National Security & Defense

Carrier’s Mexico Move Was Entirely Predictable

Its parent company received millions in stimulus-backed green subsidies just a few years earlier — and delivered lackluster results.

Carrier Corporation garnered national attention last week with a gauche announcement that it would close down its Indianapolis manufacturing facility, lay off 1,400 workers, and move to Mexico — all this despite receiving millions in federal support to create domestic green jobs.

That Carrier got this federal support was well known. Now, National Review has learned that, under the Obama administration, Carrier’s parent company, United Technologies Corporation, also received more than $121 million in tax credits from the Department of Energy through the Advanced Energy Manufacturing Tax Credit, known also as the 48C Program, a stimulus-funded program created for the sole purpose of ensuring that green manufacturing jobs stay in the United States.

The Obama administration gave Carrier a $5.1 million subsidy in 2013 even after two previous awards from the same program yielded disappointing results. In 2010, during the 48C Program’s first round of funding, the Department of Energy awarded a $5.3 million tax credit to UTC Power Corp. to open a clean fuel-cell power plant in South Windsor, Conn. Just three years later, United Technologies literally paid another company $48 million to take UTC Power off its hands. The South Windsor plant had never turned a profit, and United Technologies ended up losing over $200 million altogether as it struggled to get rid of its troubled subsidiary.

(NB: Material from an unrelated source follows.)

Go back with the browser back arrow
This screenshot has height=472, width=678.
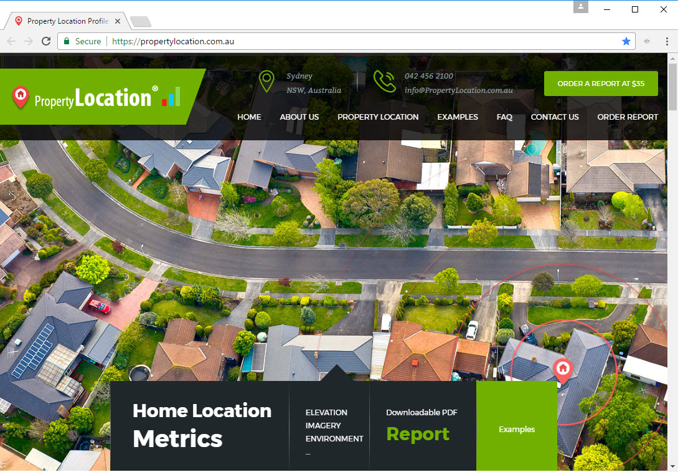click(x=11, y=41)
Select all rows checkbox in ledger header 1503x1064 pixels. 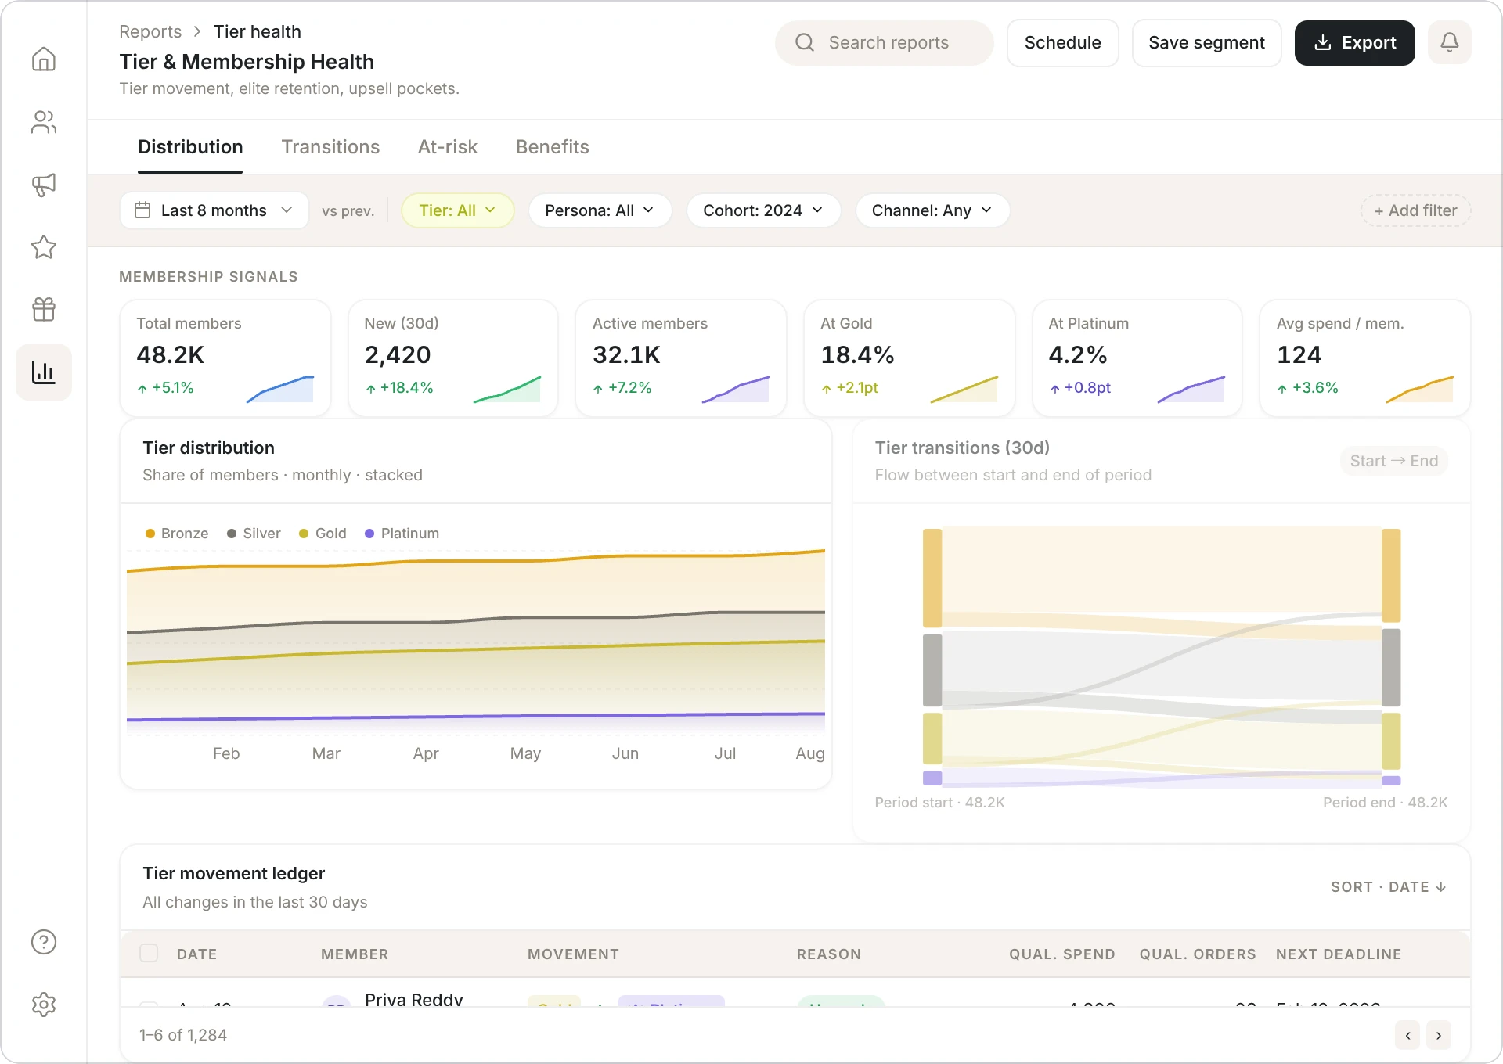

The South Windsor plant didn’t fare well under new management, either. A month after acquiring it, new parent company ClearEdge Power laid off 170 people, more than half of UTC Power’s workforce.

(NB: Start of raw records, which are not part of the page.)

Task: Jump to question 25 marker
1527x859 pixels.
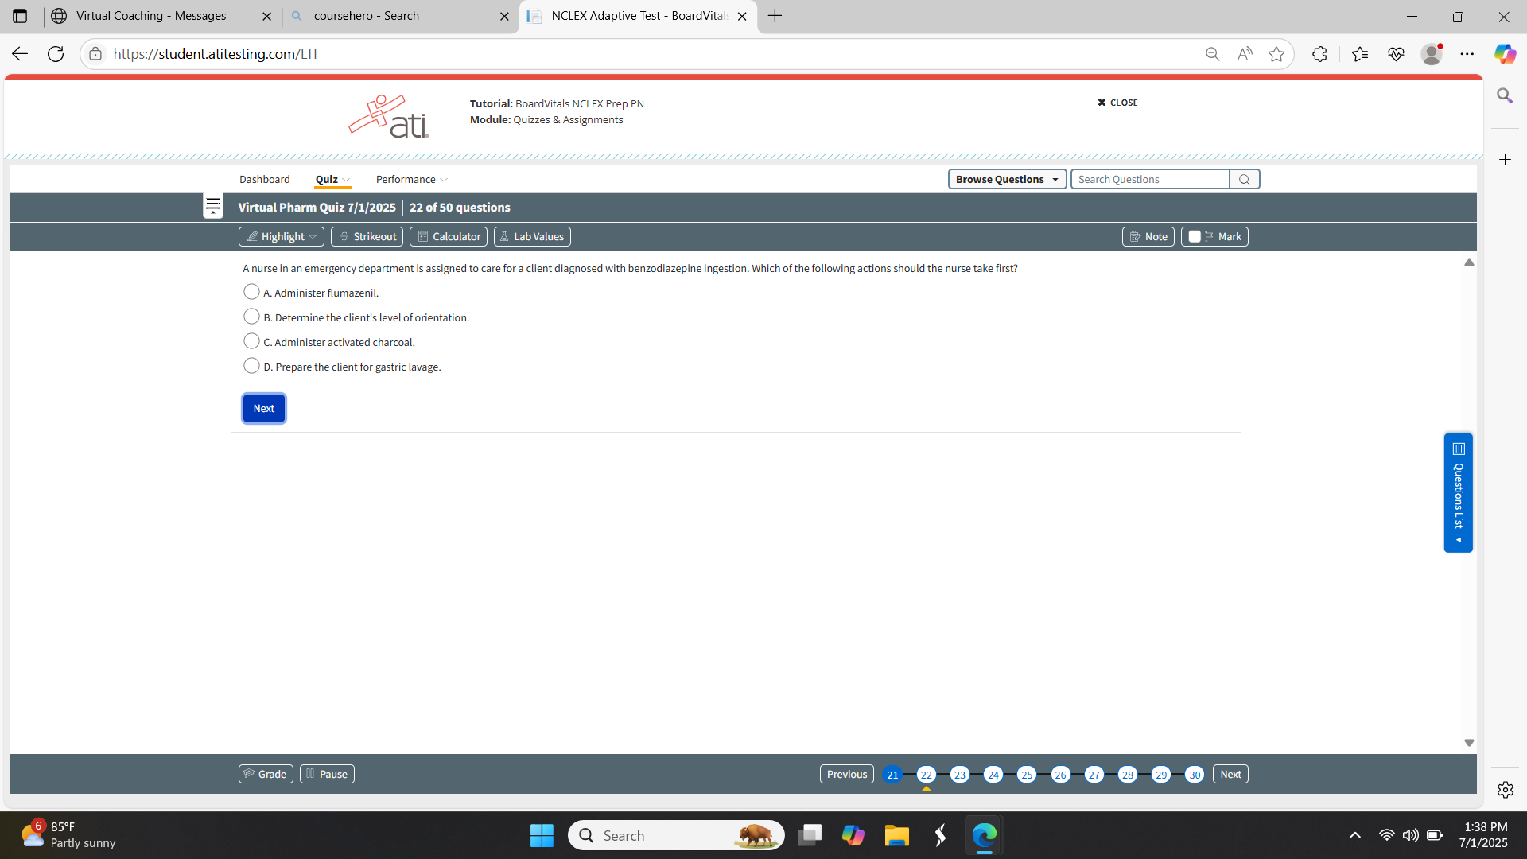Action: (1027, 775)
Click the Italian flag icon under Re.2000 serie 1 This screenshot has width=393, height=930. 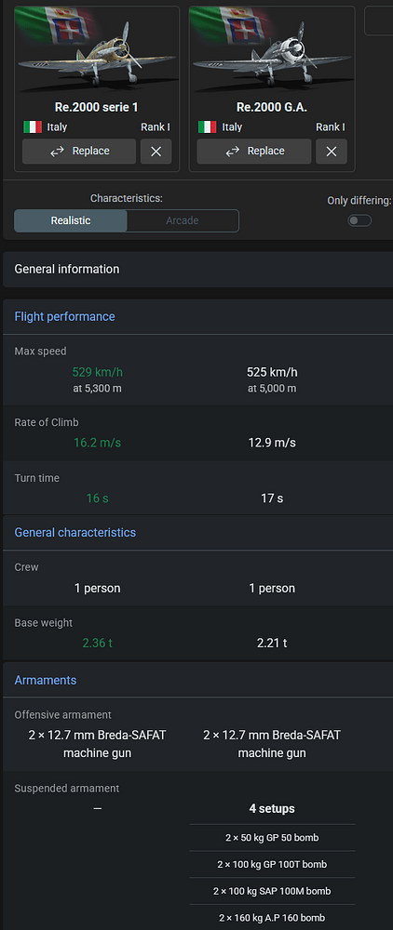(x=33, y=126)
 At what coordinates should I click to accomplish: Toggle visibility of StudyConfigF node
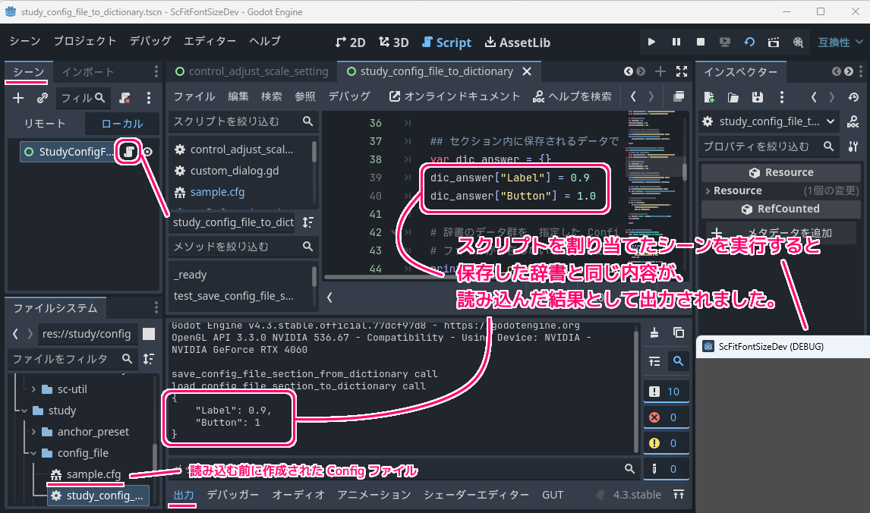[x=148, y=152]
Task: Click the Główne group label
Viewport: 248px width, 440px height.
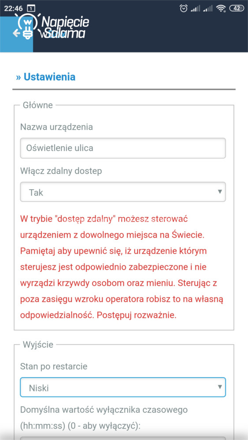Action: [x=37, y=105]
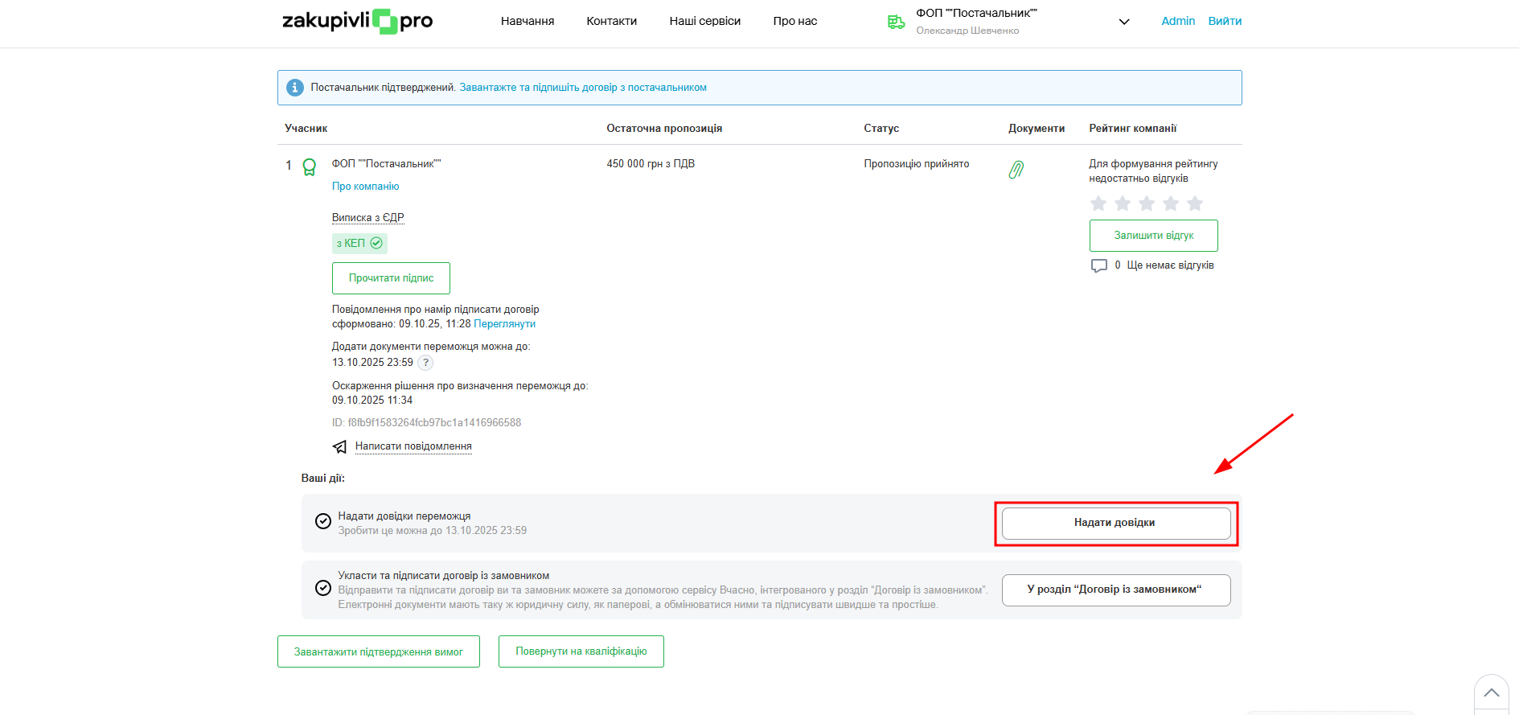Image resolution: width=1519 pixels, height=715 pixels.
Task: Click the blue info icon in banner
Action: click(x=295, y=88)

RELATED: A Stimulus-Funded Manufacturing Facility Tanks

Connecticut’s Department of Economic and Community Development launched a valiant effort to save the failing company, offering a $1.4 million loan and promising to forgive $650,000 of that sum if ClearEdge could retain 17 jobs and create 80 new ones by 2017. But ClearEdge turned down the offer, filing for bankruptcy not long afterward and laying off even more workers.

(Fortunately for South Windsor’s workers, Doosan Fuel Cell America Inc., a South Korean company with operations in nearly 40 countries, bought the South Windsor plant out of ClearEdge’s bankruptcy. It has since begun hiring back some of those laid-off workers. Notably, a spokesperson from Doosan says none of the prior tax credits carried over, and it has succeeded without receiving any clean-energy manufacturing tax credits since it acquired ClearEdge Power’s assets in July 2014.)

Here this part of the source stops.